Nada te salva

Matarte tres veces y volverte a besar, tal vez para eso sirva la imaginación. En lo cuentos te asesino y con mi sangre te reanimo, pero acá, en mis días, sos vos el que matás. Como Salomé a Juan, pidiendo su cabeza y rogando su regreso, amando y odiando, deseando y repudiando, tánatos y eros; la caótica ambrosía sentimental. En algún momento creí y aclamé con ímpetu que el amor era la base de la vida, el substrato de los instantes y la base de la fuerza. Ahora creo que sí, el amor es combustible, pero el amor hacia sí, ahí está el giro, el quiebre de sentido. Cuán fácil es decirlo y escupir letras angustiadas con un vaivén del esfero. Escupo, escupo, escupo miedos, como si se quedaran en las hojas, como si se fuesen a quedar ocultos en los recovecos del alma por temor ante mis tormentosos gritos. Ahí está el conflicto; escribir los miedos no alivia ni da calma, solo es un placebo de quietud, un aparente sosiego. Y nada ayuda, el temor se acrecenta, mi amor disminuye, mi odio aumenta, mi paz se esfuma. No hay nada que me salve de mí. Creí algún día que estudiar carreras reflexivas me iba a ayudar a solventar la vida. Por ahí varios filósofos consideran su quehacer como la manera de encontrar “paz en los pensamientos”, ¿paz? ¡PAZ? ¿Dónde está la calma? ¿En la reflexión posterior? ¿En la erudición luego del huracán? La paz debe aparecer para afrontar situaciones de conflicto, no para reflexionar luego de prender fuego en el paraíso.
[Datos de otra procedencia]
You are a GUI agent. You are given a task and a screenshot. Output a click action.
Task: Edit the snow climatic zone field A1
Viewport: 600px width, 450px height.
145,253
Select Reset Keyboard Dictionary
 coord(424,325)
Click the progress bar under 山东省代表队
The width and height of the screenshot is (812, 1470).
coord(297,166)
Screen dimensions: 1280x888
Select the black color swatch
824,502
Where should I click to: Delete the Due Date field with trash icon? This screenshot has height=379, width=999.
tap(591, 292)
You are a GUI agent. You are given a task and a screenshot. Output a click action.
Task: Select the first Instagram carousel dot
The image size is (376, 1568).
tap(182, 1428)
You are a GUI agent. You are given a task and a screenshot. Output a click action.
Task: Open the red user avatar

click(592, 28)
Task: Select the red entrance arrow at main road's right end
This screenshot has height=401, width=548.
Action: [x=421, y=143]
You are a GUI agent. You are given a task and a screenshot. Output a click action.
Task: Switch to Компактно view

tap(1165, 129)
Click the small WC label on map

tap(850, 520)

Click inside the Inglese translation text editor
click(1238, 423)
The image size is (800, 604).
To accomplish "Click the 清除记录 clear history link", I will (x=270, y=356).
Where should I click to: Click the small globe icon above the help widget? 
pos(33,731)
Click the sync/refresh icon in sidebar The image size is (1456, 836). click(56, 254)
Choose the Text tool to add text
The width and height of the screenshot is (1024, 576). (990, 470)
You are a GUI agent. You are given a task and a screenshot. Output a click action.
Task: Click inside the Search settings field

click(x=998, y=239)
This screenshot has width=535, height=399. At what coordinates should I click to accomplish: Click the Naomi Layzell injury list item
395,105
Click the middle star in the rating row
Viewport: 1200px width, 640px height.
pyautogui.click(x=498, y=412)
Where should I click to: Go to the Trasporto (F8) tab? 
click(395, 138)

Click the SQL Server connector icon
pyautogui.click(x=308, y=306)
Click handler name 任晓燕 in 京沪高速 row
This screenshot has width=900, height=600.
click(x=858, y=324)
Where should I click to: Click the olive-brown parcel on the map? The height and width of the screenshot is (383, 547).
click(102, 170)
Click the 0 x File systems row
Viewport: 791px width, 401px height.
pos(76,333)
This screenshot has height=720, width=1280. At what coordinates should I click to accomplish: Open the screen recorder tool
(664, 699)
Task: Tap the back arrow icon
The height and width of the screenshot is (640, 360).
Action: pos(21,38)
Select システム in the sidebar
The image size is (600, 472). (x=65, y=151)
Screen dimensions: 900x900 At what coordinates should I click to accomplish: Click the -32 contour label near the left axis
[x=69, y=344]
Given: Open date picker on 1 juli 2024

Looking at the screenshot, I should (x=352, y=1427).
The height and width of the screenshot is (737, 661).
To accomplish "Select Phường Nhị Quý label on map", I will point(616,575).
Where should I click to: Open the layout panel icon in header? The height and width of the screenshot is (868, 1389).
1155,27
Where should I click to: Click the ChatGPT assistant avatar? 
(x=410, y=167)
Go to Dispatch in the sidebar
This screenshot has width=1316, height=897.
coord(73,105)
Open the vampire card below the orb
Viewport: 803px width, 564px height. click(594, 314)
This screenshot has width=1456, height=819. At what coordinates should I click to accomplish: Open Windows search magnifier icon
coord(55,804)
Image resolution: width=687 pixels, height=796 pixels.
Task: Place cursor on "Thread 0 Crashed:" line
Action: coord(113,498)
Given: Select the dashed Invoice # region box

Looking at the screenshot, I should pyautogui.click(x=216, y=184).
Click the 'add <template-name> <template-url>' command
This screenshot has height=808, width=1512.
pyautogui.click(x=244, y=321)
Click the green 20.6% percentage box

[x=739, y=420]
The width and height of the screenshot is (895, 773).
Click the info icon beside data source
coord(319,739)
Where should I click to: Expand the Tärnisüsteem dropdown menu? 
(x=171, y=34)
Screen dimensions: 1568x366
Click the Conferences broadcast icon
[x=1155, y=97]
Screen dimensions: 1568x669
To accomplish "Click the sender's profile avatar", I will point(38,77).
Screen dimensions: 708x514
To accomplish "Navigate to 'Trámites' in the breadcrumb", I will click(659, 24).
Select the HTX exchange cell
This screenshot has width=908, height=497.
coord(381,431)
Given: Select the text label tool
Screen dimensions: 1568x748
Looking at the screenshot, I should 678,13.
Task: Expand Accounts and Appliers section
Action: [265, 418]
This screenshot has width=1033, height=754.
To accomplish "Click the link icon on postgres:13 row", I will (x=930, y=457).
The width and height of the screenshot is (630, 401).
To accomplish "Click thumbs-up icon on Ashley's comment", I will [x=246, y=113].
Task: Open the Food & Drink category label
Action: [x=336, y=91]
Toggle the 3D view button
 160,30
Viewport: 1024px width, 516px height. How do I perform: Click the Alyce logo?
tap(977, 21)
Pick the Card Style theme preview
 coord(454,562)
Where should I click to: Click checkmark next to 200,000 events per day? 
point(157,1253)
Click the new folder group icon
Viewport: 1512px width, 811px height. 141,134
La filosofía, sí, claro, sirve… Sirve para escupir palabras bonitas y estructurarlas en una oración con sentido, ¿pero para la vida? Para la vida no hay ocupación que valga. Y aquí es donde muero; ni él, ni yo, ni la filosofía, ni mi madre, ni mi padre, ni mi hermano, ni la vida, nada, nada me salva de mí. Sigo aquí por costumbre de vivir.